Although chlorpyrifos has been restricted for use in the home, it is still permitted for agriculture and remains the most widely used organophosphate pesticide in the world. Animal studies and in vitro models have indicated that chlorpyrifos has direct and indirect effects on fetal and neonatal neural cell replication and differentiation. These effects include cholinesterase inhibition as well as immediate and delayed-onset changes in synapse formation, neurotransmitter release, neurotransmitter receptor expression, and intracellular signaling. Moreover, chlorpyrifos can exert simultaneous, opposite effects on axonal and dendritic growth. Now researchers from Duke University Medical Center show that chlorpyrifos has direct effects on the differentiation that determines the phenotypic fate of developing neuronotypic cells [EHP 114:667–672; Jameson et al.].
One problem with in vivo animal studies is the difficulty of teasing out the indirect effects mediated by mother–fetus or mother–neonate interactions, as opposed to the direct effects of chlorpyrifos on the developing brain. Accordingly, attention has increasingly come to focus on in vitro models that simulate the development of two basic types of brain cells, neurons and glia.
The Duke researchers set up such a model using PC12 cells, a tumor cell line that originates from a neuronal phenotype and that can recapitulate all the major phases of neurodevelopment thought to be targets for chlorpyrifos. With the addition of the peptide known as nerve growth factor, differentiation begins: PC12 cells cease dividing and develop the characteristics of neurons, including axonal projections and specialization into either cholinergic or catecholaminergic transmitter systems.
Cholinergic systems have shown immediate and lasting damage when exposure to chlorpyrifos occurs during periods of rapid cell replication (when the neuronal cells are dividing) and differentiation. In contrast, chlorpyrifos exposure initially enhances the development of catecholaminergic systems, increasing the expression of the proteins characteristic of this system and enhancing synaptic activity; nevertheless, long-term brain function deficits eventually appear, mainly in the form of disruption of synaptic connectivity. The current study was aimed at answering three basic questions about in vitro exposure to chlorpyrifos: Does chlorpyrifos alter the ability of developing neurons to express a specific neurotransmitter phenotype? If so, at what stage of cell maturation does this occur? And do such changes occur at chlorpyrifos concentrations below those that affect cell viability?

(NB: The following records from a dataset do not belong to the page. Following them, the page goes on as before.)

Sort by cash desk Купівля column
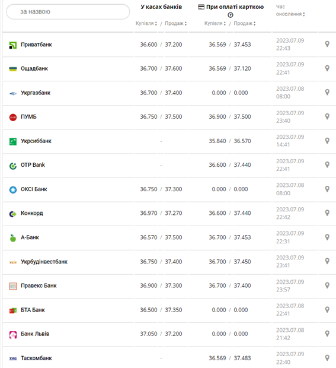The width and height of the screenshot is (336, 368). tap(146, 24)
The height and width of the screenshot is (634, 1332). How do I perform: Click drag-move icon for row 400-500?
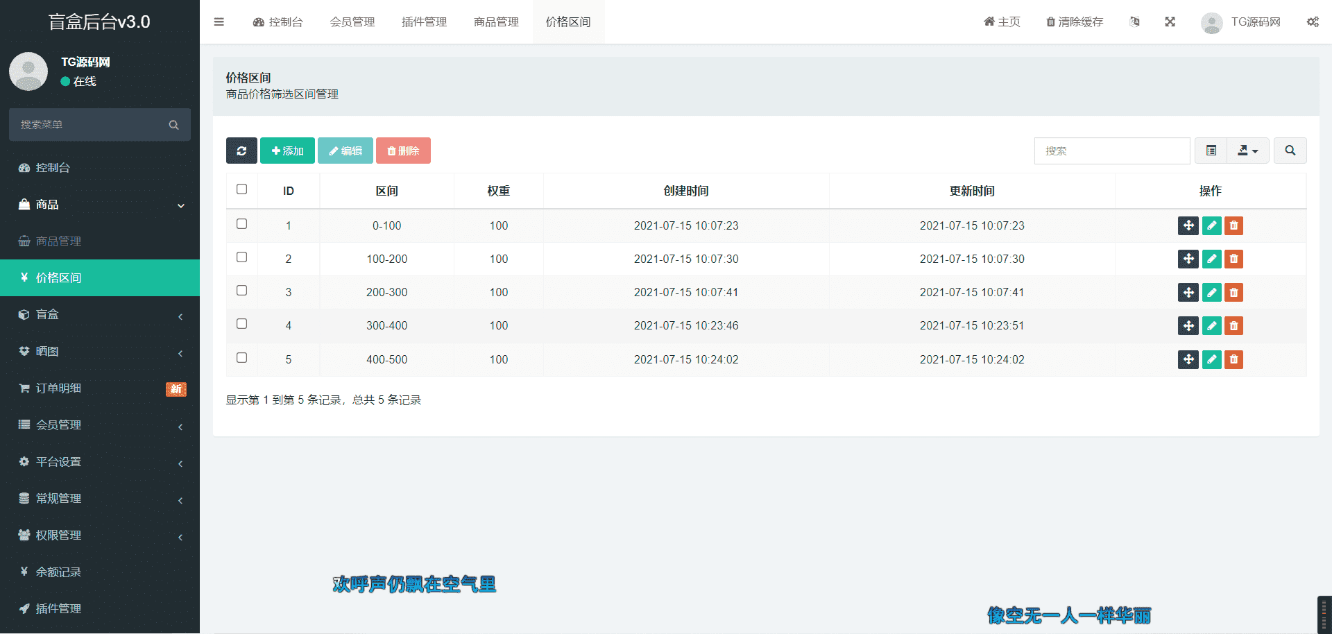tap(1188, 359)
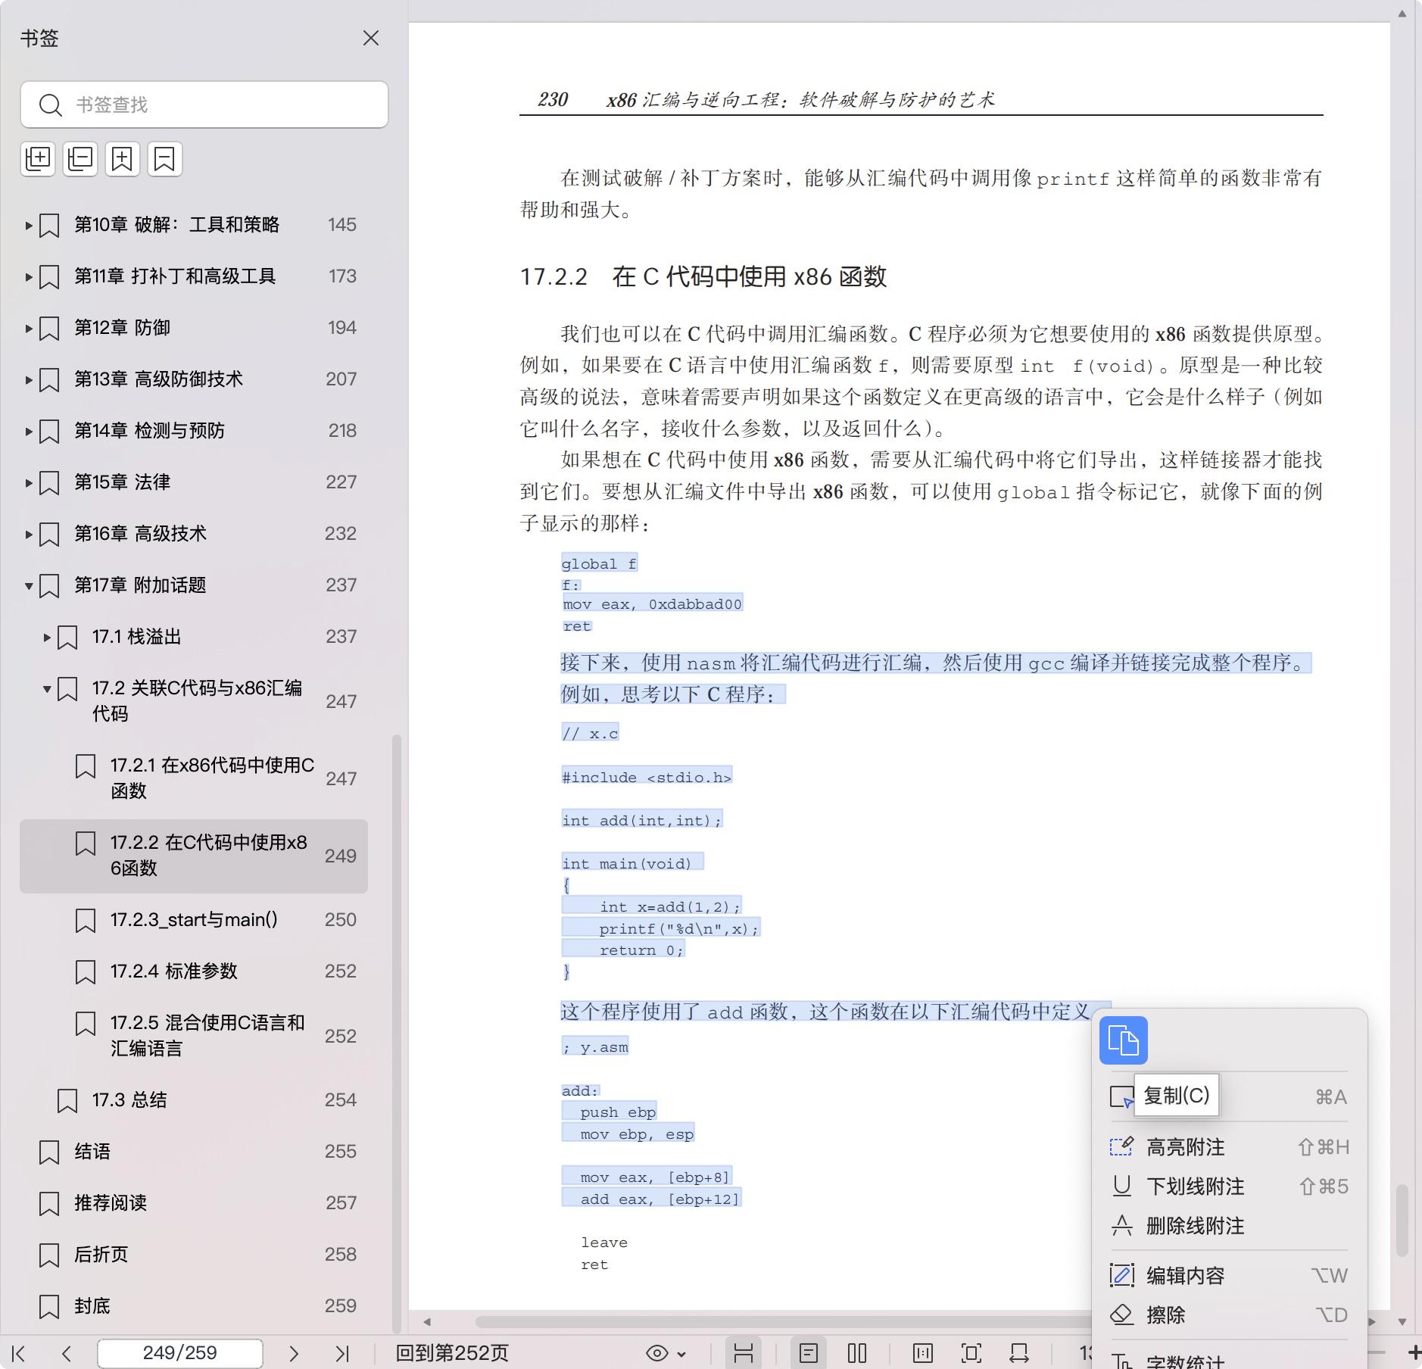Delete bookmark using the minus bookmark icon
The image size is (1422, 1369).
(x=164, y=159)
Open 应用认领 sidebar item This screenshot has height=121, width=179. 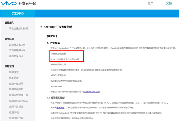tap(14, 112)
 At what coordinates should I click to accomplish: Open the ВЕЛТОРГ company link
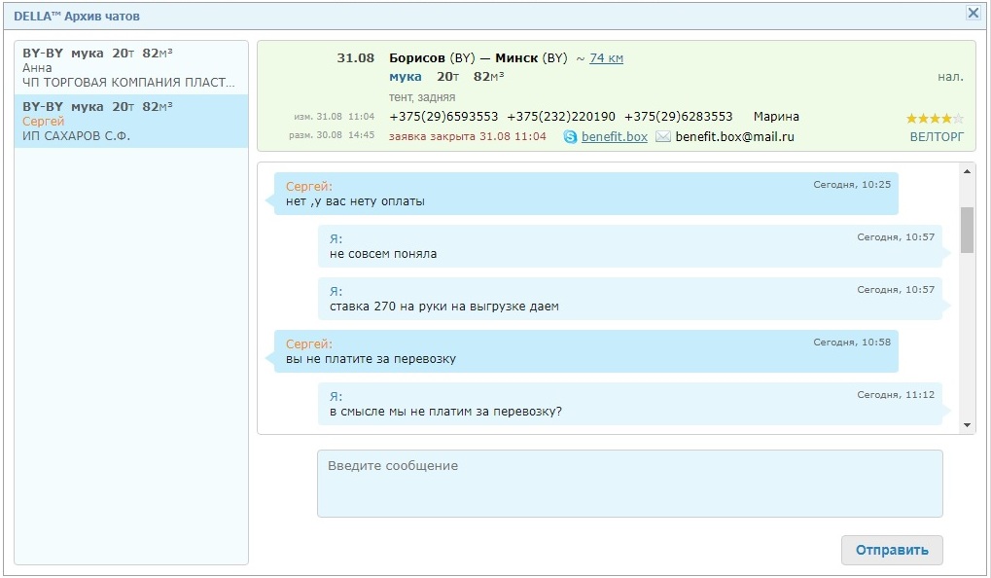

The researchers evaluated PC12 cells in the undifferentiated state, at the initiation of differentiation, and at mid-differentiation. They contrasted the effects on cell viability, DNA synthesis associated with cell replication, and increased expression of enzyme markers that characterize cholinergic or catecholaminergic phenotypes: choline acetyltranferase (ChAT) and tyrosine hydroxylase (TH), respectively.
Chlorpyrifos exposure at the start of differentiation significantly reduced ChAT but not TH activity. With chlorpyrifos addition during mid-differentiation (four days after nerve growth factor pretreatment), ChAT was unaffected, but TH was increased slightly. Chlorpyrifos reduced DNA synthesis in the undifferentiated state, thereby impairing general neuronal cell development, whereas at the start of differentiation, it specifically impeded development of the cholinergic phenotype.
Chlorpyrifos administration in vivo is known to cause deficits in the number of neurons and cholinergic function. Because the researchers were able to reproduce these effects reliably in vitro, they suggest that chlorpyrifos directly influences the phenotypic fate of neuronal precursors. In addition, they suggest that their cell culture model could become useful for the rapid screening of neurodevelopmental outcomes with related, or even disparate, neurotoxicants.